A Community of Amateur Bakers and Artisan Bread Enthusiasts.

Help with a bread proving basket

am_123's picture
am_123

Help with a bread proving basket

Hi... I'm fairly new to baking bread and up until now I've been using a 2lb loaf tin for my loaves. I've now invested in a 500g cane proving basket but mistakenly thought this referred to the amount of flour in the recipe, which I've since discovered refers to the dough weight.

Well I'm stuck with my purchase and every recipe I have seems to use at least 500g of flour, which is going to result in a heavier dough once the water is added. Does anyone have a recipe for or any advice about using a 500g proving basket?

Should I just try a 500g flour weight recipe and see how it goes? I don't really want to make more than one loaf at a time, as I'm only baking for 2 people. Many thanks

hungryscholar's picture
hungryscholar

I've been making bread with around 300g of flour lately at around 75% hydration which I guess should work in a basket designed for 500g of dough weight, recipes are in my blog posts. The new Recipe section on this site can scale recipes so if there's something there you like you could adjust it.

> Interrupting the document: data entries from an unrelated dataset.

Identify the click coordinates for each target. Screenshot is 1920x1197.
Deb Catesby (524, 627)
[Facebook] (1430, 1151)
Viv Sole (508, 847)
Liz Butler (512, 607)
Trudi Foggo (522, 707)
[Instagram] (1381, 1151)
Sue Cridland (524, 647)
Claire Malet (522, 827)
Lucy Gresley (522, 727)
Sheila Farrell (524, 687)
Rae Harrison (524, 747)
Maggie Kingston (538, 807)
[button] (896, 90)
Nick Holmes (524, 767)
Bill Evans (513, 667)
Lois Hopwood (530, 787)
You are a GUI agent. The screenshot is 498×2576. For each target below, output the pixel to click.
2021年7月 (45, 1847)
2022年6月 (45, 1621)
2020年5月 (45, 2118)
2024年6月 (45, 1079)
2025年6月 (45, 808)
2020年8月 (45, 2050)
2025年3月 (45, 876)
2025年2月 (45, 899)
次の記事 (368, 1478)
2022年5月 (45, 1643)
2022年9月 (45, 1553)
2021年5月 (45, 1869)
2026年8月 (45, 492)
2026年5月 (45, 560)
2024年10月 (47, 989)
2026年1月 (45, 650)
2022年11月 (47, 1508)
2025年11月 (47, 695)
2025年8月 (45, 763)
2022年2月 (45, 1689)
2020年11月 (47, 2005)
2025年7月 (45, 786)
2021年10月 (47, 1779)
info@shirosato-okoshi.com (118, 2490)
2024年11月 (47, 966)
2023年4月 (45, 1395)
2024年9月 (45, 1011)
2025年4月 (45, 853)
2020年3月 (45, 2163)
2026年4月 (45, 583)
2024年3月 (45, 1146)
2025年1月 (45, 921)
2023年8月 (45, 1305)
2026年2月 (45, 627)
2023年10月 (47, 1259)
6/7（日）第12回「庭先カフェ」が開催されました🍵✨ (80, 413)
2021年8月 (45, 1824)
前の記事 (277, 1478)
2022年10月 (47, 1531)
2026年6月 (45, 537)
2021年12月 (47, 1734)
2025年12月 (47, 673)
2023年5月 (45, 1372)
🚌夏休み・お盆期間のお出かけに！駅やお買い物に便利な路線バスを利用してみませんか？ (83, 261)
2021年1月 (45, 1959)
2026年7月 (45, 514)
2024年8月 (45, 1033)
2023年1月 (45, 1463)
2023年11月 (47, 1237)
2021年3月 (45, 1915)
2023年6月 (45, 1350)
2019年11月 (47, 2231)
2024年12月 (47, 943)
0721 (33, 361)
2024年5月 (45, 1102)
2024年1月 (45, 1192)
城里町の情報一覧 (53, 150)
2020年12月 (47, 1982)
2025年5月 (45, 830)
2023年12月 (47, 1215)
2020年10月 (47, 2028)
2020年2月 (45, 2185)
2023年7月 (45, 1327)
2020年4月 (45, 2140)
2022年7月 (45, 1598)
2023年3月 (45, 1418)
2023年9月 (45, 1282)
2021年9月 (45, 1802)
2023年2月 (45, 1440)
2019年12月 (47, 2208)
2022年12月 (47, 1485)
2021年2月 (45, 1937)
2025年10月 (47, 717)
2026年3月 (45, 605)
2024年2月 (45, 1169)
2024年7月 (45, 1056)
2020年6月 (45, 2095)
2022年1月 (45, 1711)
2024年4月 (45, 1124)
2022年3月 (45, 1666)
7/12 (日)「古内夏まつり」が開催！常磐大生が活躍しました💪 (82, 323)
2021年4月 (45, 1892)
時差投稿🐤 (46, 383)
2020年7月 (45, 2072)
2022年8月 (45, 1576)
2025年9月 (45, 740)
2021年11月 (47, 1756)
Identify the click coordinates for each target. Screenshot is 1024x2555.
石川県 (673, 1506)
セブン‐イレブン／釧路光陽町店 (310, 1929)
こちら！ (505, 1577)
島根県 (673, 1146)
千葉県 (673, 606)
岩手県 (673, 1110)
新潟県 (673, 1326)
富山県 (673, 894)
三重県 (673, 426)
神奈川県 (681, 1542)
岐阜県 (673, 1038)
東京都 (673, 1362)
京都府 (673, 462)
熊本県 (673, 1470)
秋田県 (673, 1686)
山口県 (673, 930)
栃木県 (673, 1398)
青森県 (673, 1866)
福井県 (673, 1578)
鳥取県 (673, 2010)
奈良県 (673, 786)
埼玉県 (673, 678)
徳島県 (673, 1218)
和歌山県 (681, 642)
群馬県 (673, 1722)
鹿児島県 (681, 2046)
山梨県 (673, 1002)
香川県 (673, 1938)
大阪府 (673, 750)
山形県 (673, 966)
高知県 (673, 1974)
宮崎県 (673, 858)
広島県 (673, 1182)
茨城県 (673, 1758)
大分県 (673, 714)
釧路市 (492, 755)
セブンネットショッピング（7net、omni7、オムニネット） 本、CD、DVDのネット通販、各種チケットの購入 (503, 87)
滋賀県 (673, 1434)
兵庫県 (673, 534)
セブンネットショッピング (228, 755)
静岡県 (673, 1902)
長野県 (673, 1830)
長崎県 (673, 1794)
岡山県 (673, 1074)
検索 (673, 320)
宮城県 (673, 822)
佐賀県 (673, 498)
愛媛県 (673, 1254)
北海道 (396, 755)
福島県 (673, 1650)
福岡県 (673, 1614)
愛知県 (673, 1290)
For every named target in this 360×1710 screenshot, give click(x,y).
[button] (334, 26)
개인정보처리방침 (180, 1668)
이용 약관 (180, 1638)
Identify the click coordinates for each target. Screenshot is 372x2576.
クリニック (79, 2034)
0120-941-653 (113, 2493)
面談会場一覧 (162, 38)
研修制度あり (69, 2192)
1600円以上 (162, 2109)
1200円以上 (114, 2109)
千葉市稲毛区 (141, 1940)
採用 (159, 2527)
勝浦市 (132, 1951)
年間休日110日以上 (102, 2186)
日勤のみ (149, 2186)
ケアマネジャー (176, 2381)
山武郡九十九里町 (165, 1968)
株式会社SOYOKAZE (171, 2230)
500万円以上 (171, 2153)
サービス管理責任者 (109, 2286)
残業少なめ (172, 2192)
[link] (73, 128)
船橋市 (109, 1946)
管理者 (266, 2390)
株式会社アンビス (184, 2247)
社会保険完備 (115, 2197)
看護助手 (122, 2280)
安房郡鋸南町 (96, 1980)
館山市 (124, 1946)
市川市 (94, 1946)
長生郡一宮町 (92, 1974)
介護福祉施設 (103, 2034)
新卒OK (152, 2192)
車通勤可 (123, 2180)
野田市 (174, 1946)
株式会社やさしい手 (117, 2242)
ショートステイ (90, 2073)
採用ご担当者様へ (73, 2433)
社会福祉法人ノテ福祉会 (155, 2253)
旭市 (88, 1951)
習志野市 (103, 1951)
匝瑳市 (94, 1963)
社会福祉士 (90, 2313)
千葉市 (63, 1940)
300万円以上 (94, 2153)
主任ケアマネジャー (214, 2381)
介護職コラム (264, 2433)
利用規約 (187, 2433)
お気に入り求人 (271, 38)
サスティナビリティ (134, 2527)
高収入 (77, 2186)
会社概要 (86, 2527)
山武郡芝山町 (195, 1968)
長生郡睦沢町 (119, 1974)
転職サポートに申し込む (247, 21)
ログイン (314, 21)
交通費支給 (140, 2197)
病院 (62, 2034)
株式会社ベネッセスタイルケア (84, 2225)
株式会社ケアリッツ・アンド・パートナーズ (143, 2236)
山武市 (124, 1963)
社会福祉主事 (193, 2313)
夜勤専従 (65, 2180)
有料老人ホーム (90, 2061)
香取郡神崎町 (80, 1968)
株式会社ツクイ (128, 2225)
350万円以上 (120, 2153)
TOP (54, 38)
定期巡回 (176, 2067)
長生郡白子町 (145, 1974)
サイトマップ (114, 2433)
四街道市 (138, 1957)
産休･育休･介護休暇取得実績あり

Or you could make the larger recipe you like and save half the dough in the fridge for a few days until you're ready to bake another loaf. Or bake two and slice and freeze one. Lots of options.

-HungryS

Ruralidle's picture
Ruralidle

Hello am_123

The easiest way to reduce (or increase) a recipe is to scale it uising "baker's percentages".  This method expresses each item in the recipe as a percentage with respect to the total weight of flour in the recipe.  So, let's take a simple white dough recipe:

500g flour = 100%

350g water = 70% (350/500 * 100)

10g (fresh) yeast = 2%

7g salt = 1.4%

Then, if you decide to use 300g of flour you just multipy each percentage by 300 so, for example, yeast would be 2% x 300g = 6g; water would be 70% x 300g = 210g.  The same logic applies if you are scaling a recipe up.